EXERCISE INSTRUCTIONS
- a) Decide whether each statement agrees with the article on the Covid inquiry dispute. Answer yes or no for each, quoting the article's deciding words: (i) The government contends that some of the messages are "unambiguously irrelevant" to the inquiry. (ii) Mr Abrahamson said the campaign group wants Lady Hallett to leave her post. (iii) The inquiry was set up while Rishi Sunak was prime minister.
- b) Please pick up the article on the Covid inquiry dispute after its last sentence and carry it forward in the same reporting style.

Lady Hallett, who is chairing the inquiry, is embroiled in a legal battle with the Cabinet Office over a demand for Boris Johnson’s unredacted WhatsApp messages with top officials and ministers from the pandemic.

The government has argued certain messages are “unambiguously irrelevant” to Lady Hallett’s inquiry and is seeking a judicial review of her order to release the materials.

And Elkan Abrahamson, a solicitor representing the Covid-19 Bereaved Families for Justice campaign group, said quitting would be the “only logical response” for Lady Hallett if the government succeeds.

Lady Hallett has “said quite clearly” she needs the material in order to have a proper inquiry, Mr Abrahamson said. And he described the legal challenge as “an existential struggle between politics and the inquiry”.

“This is something very important to her, and there would only be two responses. One would be to say: ‘Well, alright, I won’t do a proper job, but I will do it anyway.’

“The other would be to say: ‘Well I can’t do it under those circumstances.’

“We do not want her to go, I am just pointing out the gravity of the challenge and the implications of it.”

Mr Abrahamson told The Independent it was “difficult to understand” why the government was seeking a judicial review of Lady Hallett’s order for information. He pointed out that the inquiry was set up while Mr Johnson was prime minister and Rishi Sunak was chancellor, so they “weren’t against it at the time”.

Stored data:
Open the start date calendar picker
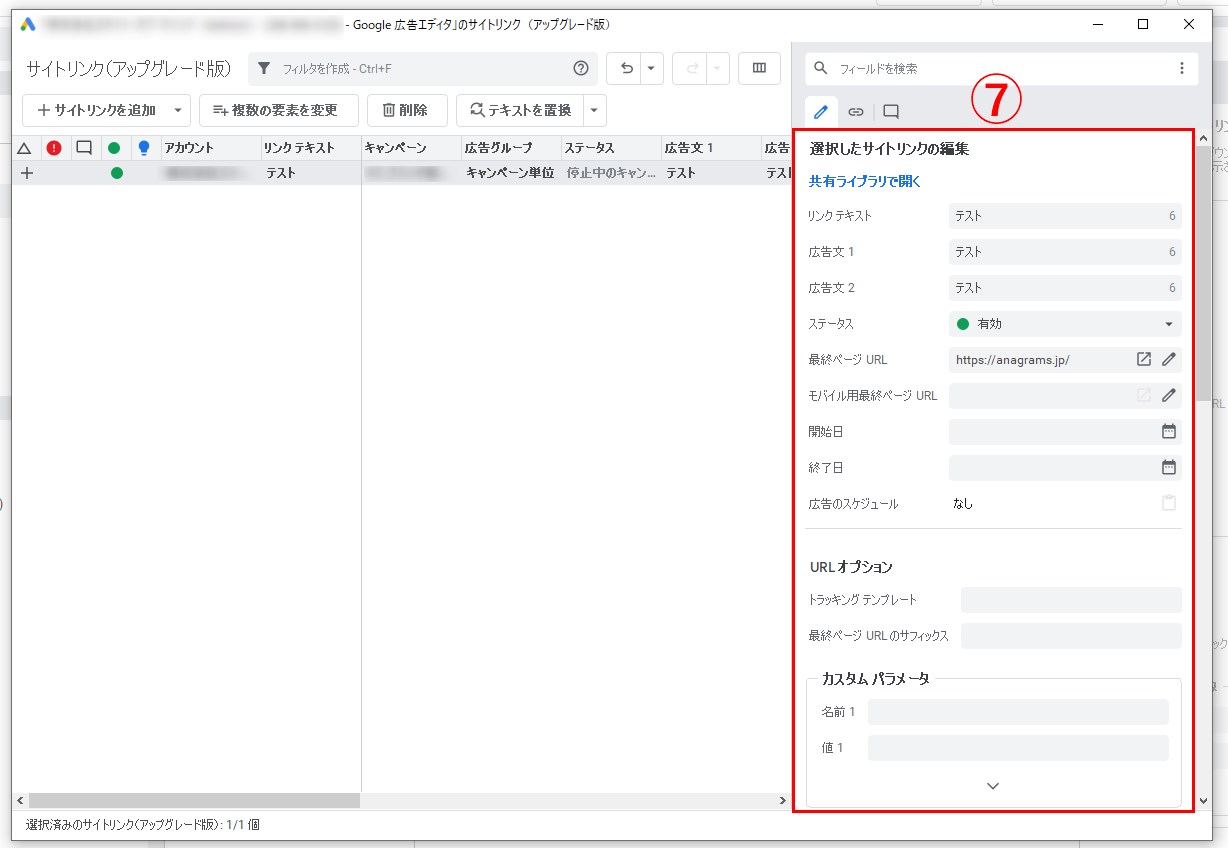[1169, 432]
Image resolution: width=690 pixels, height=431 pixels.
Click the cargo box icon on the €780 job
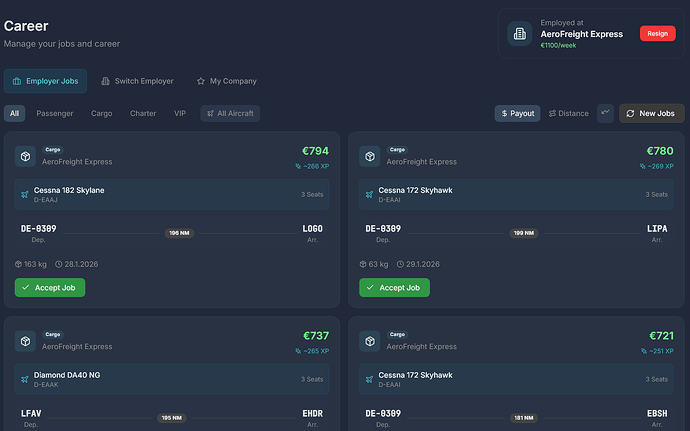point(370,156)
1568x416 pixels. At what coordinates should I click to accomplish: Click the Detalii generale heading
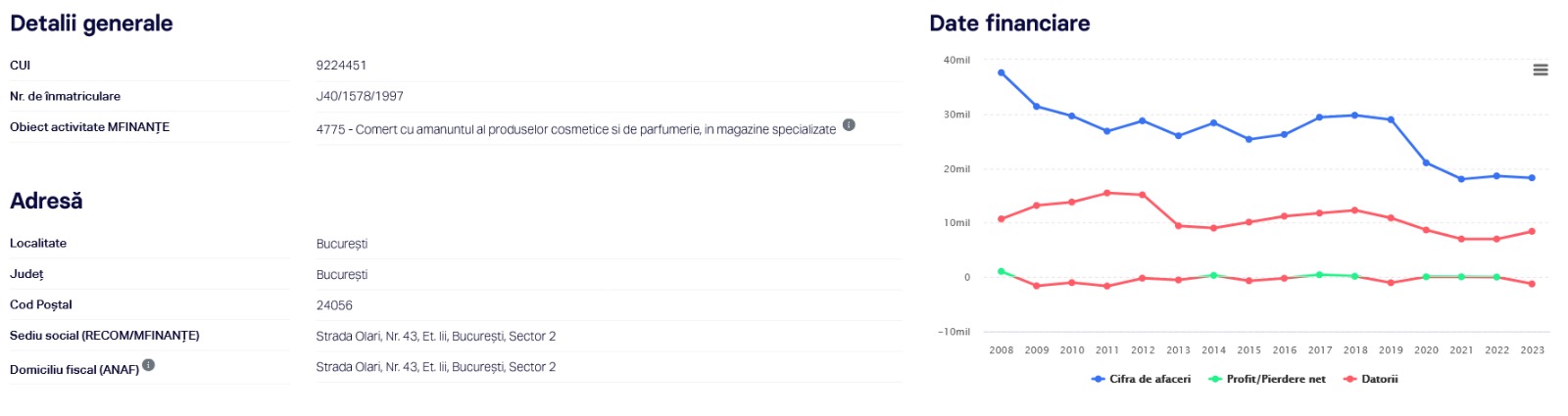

RESULTS FOR THE EXERCISE
- a)
(i) Yes: "The government has argued certain messages are “unambiguously irrelevant” to Lady Hallett’s inquiry"
(ii) No: "We do not want her to go"
(iii) No: "the inquiry was set up while Mr Johnson was prime minister and Rishi Sunak was chancellor"

- b)
“There must be something they are really keen for Lady Hallett and possibly the public not to know about,” he said.

His comments came as TUC general secretary Paul Nowak urged the prime minister to respect the inquiry and not “undermine it”.

The federation of trade unions has said the UK was hugely unprepared for the pandemic because of years of austerity which left health and social care “dangerously understaffed”.

On the judicial review, Mr Nowak told reporters: “Ministers cannot be judge and jury over what is disclosed to the inquiry. That has to be up to the independent chair to decide.

“And the fact that the Prime Minister is prepared to spend taxpayers’ money to try and block the handover of evidence is deeply worrying.

“The very least we deserve is transparency from our decision-makers. No-one should be allowed to hide from scrutiny.

“So today, I would issue a challenge to the Prime Minister. Treat this public inquiry with the respect it deserves and stop trying to undermine it.”

The Cabinet Office has been asked to comment.